Could Dixon Carphone’s year get much worse? Shares in Europe’s largest consumer electronics and electricals retailer have fallen more than 50% in 2017, putting them among the worst decliners on London’s stock exchange.
Dixons has borne the brunt of Brexit-linked consumer inflation concerns due to strong dependence on big ticket items. Investor wariness was exacerbated by a profit warning in August, which the group said was chiefly due to mobile phone customers choosing to hold on to handsets for longer rather than upgrade. As a result, Dixons said pre-tax profits in the year to April would fall by as much as 28% to as low as £360m. At best, profits would be down 12% to £440m.
The group is set to report half-year results on Wednesday and profit expectations for these have been slashed even more sharply, given that Dixons typically books most income in the second half of the year. Average forecasts have clustered around £61m, almost 58% below H1 2016 earnings.
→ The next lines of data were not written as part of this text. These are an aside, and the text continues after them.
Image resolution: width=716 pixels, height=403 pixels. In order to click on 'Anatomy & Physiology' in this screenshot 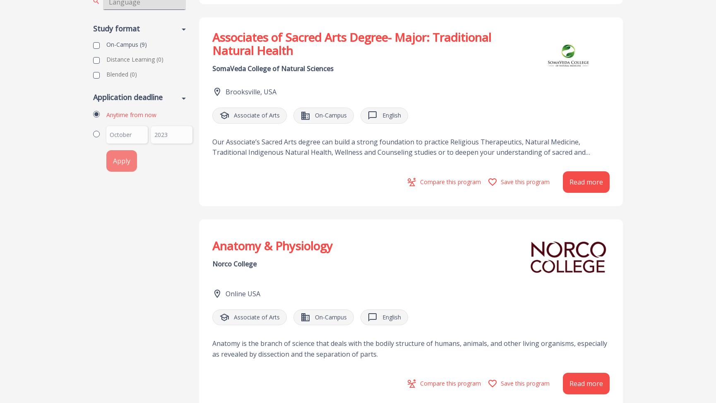, I will do `click(272, 245)`.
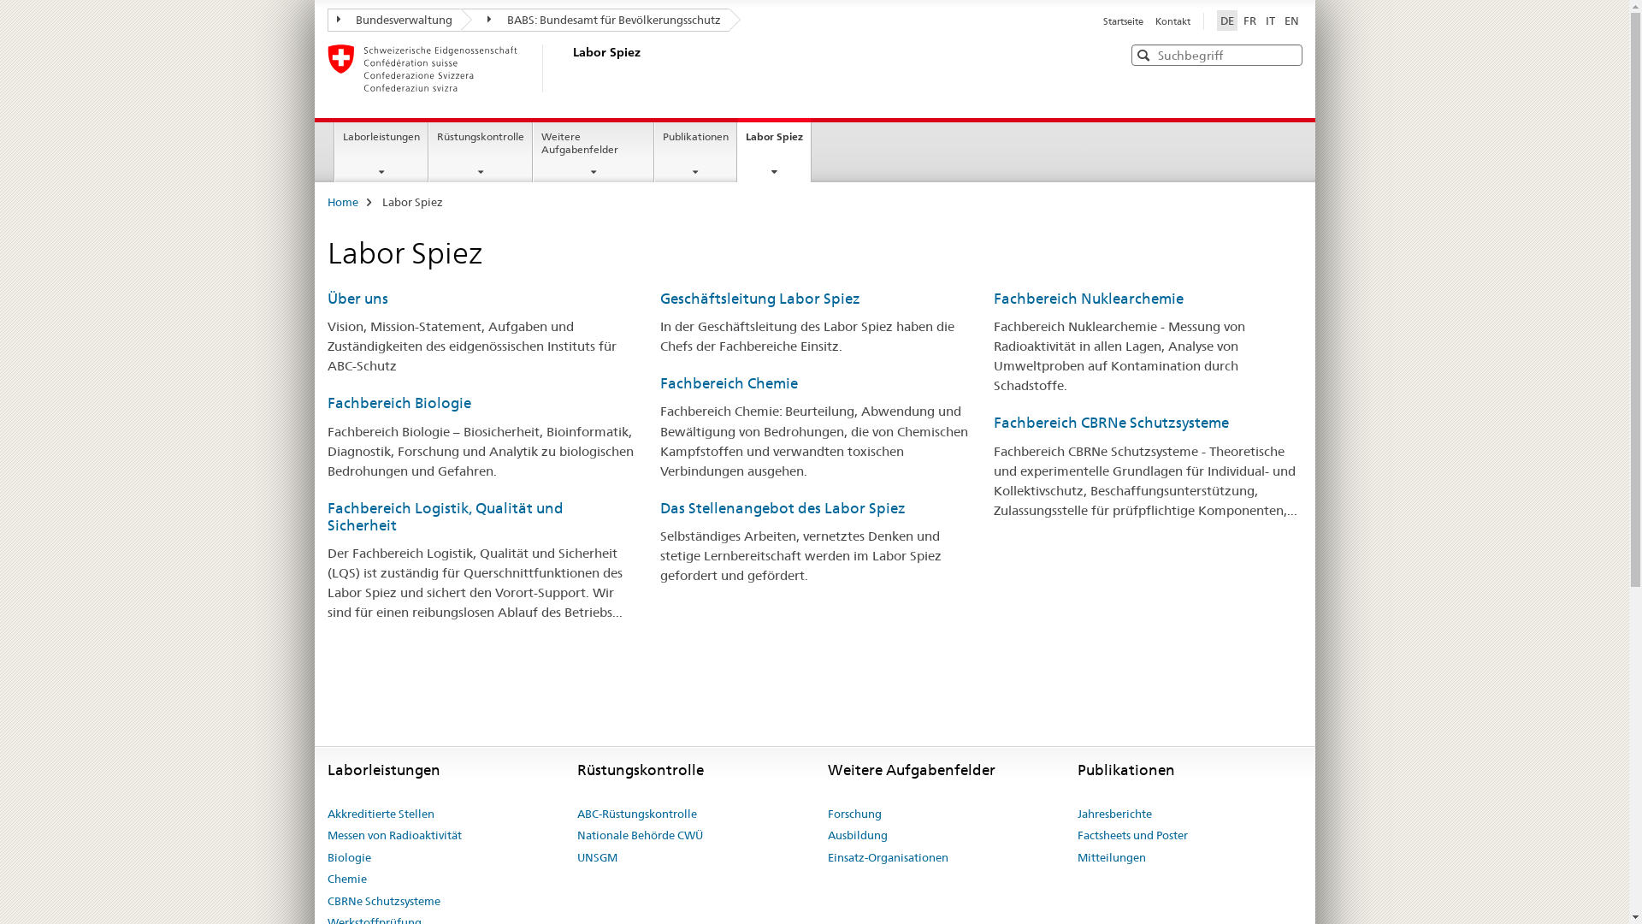  I want to click on 'Weitere Aufgabenfelder', so click(594, 151).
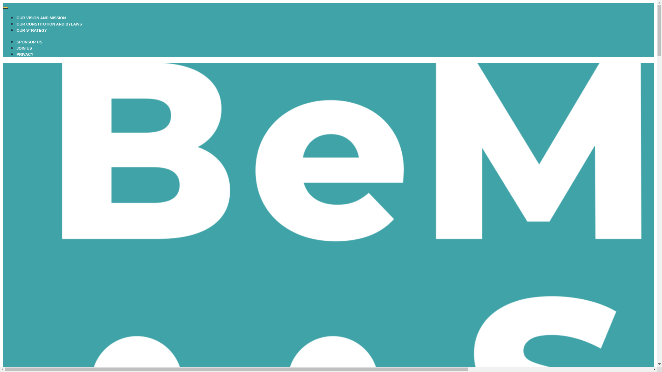 This screenshot has width=662, height=372. I want to click on 'OUR CONSTITUTION AND BYLAWS', so click(49, 23).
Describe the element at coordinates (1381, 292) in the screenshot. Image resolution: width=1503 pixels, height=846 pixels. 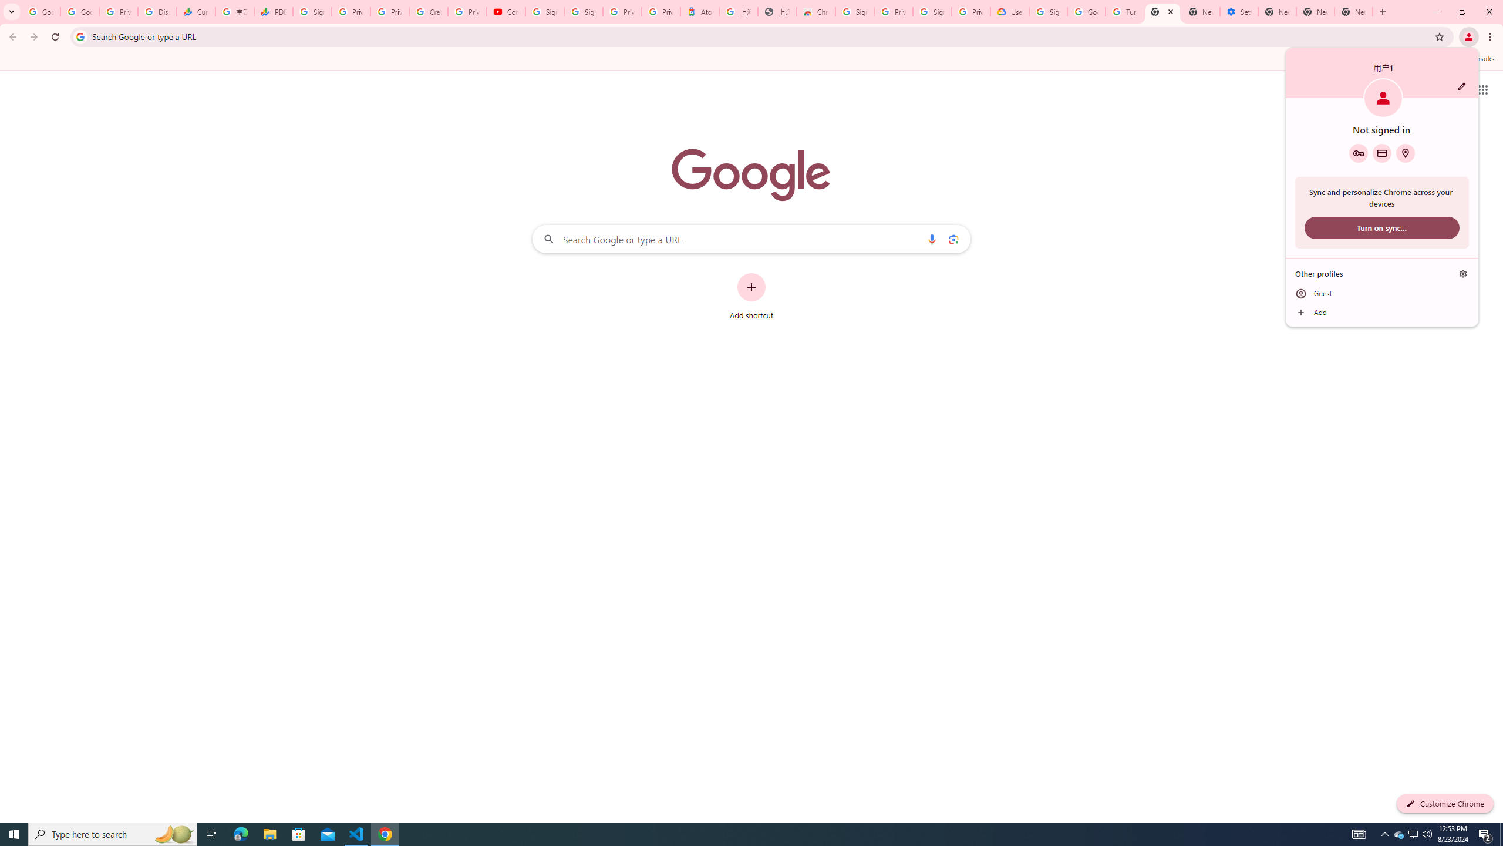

The group has signalled that market pessimism has gone too far, though investors will also want to see underlying sales in the key UK and Ireland region keep pace with the 4% rate of Q1.
Low expectations could well be beaten, with a reflexive impact on the shares, which have recently been languishing near prices last seen in late 2009.
Dixons Carphone will release earnings for the first half of its 2017/18 financial year on Wednesday 13th December at 0700 GMT.